##### AVAILABLE DATA #####

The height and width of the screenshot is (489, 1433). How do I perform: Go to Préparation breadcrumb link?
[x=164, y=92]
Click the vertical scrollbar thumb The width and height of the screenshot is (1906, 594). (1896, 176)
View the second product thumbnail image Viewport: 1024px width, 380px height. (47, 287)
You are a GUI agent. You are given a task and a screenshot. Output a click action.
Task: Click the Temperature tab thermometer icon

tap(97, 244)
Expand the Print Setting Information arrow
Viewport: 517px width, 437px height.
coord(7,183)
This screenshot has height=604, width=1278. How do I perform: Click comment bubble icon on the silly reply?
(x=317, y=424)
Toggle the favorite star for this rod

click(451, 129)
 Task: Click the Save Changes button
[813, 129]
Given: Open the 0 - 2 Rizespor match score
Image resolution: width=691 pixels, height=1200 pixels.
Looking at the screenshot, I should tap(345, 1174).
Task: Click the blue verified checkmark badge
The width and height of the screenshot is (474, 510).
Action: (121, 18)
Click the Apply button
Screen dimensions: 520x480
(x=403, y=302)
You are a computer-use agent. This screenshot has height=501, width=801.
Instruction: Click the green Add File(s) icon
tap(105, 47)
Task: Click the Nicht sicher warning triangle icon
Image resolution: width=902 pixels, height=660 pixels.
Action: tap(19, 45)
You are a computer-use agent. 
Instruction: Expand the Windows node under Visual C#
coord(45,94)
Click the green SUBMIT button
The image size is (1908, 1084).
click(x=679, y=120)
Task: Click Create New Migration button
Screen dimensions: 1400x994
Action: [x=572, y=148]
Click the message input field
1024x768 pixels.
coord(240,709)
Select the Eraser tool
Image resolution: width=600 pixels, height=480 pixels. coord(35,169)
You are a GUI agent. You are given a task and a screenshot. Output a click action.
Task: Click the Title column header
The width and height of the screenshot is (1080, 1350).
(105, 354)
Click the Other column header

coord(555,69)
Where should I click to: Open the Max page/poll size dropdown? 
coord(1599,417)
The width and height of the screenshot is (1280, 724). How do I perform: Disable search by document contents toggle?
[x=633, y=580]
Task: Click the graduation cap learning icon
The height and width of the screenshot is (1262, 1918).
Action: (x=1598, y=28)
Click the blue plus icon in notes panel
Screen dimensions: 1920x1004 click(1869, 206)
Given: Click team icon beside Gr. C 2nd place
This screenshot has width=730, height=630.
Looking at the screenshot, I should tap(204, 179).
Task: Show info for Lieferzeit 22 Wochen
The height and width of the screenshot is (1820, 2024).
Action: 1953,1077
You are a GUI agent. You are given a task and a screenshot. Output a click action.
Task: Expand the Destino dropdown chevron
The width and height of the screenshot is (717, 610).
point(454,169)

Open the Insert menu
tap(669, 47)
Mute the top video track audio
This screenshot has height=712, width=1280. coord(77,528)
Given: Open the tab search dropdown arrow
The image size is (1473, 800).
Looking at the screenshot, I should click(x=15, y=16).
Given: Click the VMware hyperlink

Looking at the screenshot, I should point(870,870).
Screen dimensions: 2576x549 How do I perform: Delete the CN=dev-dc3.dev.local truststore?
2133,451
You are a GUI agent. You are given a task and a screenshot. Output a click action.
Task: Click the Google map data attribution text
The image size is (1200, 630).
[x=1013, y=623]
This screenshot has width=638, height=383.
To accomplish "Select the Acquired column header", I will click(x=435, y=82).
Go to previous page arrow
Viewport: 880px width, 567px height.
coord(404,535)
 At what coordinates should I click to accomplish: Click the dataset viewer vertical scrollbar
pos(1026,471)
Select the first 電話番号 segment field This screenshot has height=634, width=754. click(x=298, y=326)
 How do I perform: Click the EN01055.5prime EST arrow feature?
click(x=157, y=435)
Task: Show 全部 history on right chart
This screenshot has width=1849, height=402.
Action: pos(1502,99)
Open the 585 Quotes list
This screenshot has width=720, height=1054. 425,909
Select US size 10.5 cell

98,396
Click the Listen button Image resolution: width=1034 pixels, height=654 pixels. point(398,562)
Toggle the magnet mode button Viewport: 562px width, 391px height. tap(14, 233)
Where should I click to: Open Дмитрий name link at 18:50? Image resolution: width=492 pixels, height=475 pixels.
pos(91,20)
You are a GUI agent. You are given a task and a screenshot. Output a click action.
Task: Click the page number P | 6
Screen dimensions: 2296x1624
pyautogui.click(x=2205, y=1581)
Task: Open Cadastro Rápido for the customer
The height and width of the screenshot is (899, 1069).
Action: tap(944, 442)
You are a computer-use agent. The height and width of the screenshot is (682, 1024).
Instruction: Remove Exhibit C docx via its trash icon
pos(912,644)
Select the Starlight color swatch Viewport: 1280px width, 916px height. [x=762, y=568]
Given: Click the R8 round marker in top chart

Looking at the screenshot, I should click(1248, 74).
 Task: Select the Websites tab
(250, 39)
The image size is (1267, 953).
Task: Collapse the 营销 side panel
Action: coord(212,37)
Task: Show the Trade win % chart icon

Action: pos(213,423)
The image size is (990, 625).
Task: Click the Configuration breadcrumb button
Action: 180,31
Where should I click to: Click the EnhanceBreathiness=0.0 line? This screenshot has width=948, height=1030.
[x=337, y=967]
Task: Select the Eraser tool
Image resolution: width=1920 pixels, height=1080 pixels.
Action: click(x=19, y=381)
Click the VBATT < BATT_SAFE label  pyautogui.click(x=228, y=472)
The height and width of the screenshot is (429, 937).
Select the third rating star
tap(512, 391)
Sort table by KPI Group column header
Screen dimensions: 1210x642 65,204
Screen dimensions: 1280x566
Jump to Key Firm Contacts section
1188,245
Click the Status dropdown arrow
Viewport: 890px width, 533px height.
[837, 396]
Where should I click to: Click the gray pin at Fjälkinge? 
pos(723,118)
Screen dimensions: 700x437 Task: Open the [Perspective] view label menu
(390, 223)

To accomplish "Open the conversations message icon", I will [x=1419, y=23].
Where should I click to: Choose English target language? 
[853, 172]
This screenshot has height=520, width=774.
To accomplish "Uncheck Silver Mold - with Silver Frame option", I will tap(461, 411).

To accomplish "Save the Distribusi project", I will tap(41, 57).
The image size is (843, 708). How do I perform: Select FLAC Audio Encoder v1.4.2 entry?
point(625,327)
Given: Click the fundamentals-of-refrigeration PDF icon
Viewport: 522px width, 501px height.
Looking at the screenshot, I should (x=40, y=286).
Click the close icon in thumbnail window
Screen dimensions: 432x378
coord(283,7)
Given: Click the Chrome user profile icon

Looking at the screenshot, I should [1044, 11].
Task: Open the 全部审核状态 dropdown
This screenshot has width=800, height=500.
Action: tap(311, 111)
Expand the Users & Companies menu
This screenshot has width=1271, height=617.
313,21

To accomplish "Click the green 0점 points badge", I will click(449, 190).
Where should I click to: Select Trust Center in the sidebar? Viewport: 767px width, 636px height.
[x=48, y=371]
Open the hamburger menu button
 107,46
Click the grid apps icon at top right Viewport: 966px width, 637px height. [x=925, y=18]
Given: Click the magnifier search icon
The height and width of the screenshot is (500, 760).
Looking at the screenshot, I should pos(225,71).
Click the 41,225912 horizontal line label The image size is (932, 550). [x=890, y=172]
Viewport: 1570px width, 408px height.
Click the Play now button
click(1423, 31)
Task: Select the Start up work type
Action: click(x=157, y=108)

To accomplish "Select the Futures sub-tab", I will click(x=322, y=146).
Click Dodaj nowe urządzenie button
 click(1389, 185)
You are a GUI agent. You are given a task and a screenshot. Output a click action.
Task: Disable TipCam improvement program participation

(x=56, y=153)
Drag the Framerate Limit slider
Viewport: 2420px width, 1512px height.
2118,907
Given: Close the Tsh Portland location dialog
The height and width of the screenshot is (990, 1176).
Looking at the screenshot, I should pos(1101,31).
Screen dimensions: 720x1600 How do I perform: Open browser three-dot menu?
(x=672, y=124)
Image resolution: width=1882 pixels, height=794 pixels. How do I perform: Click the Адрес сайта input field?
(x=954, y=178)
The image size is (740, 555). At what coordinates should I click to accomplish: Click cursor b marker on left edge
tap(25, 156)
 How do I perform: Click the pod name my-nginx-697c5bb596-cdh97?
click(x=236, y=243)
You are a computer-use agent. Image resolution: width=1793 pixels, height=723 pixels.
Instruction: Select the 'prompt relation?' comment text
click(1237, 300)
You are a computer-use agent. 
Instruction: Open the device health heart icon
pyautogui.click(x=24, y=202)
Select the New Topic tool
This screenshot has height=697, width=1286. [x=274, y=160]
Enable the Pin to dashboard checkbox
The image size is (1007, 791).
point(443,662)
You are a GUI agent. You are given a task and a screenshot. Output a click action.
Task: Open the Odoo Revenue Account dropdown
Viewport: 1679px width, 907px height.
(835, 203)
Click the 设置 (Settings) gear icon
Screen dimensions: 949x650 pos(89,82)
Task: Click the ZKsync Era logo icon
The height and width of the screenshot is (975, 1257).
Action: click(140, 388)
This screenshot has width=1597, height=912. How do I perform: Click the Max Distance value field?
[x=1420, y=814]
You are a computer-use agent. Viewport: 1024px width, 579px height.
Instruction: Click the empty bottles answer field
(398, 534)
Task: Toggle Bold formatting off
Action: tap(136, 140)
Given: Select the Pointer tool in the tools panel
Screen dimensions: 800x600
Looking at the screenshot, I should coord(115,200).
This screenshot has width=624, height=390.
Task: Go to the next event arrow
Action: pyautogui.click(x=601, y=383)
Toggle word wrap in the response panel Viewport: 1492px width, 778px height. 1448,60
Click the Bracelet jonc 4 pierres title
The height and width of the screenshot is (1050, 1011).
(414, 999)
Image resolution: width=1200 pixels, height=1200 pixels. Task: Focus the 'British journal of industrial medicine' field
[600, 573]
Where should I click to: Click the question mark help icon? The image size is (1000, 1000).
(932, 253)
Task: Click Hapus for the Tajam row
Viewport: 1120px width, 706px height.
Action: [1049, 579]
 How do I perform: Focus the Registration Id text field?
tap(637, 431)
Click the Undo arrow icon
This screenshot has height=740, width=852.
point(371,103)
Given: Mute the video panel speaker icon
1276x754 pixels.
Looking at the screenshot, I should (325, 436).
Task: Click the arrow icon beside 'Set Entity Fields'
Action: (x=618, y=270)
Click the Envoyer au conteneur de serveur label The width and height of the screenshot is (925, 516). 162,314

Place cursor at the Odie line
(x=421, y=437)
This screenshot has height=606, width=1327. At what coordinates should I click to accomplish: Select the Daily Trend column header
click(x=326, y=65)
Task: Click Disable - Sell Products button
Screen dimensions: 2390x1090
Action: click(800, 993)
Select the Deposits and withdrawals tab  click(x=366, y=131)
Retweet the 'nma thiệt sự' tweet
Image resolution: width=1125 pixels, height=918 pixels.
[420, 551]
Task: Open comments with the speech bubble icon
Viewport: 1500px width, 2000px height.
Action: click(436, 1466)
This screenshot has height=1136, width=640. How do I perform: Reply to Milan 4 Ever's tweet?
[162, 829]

#####

=== TRY IT ===
Take every line from the data that includes the word "computer".

=== ANSWER AREA ===
You are a computer-use agent. This screenshot has height=501, width=801.
You are a computer-use agent. 
You are a computer-use agent. The height and width of the screenshot is (682, 1024).
You are a computer-use agent. Image resolution: width=1793 pixels, height=723 pixels.
You are a computer-use agent. 
You are a computer-use agent. Viewport: 1024px width, 579px height.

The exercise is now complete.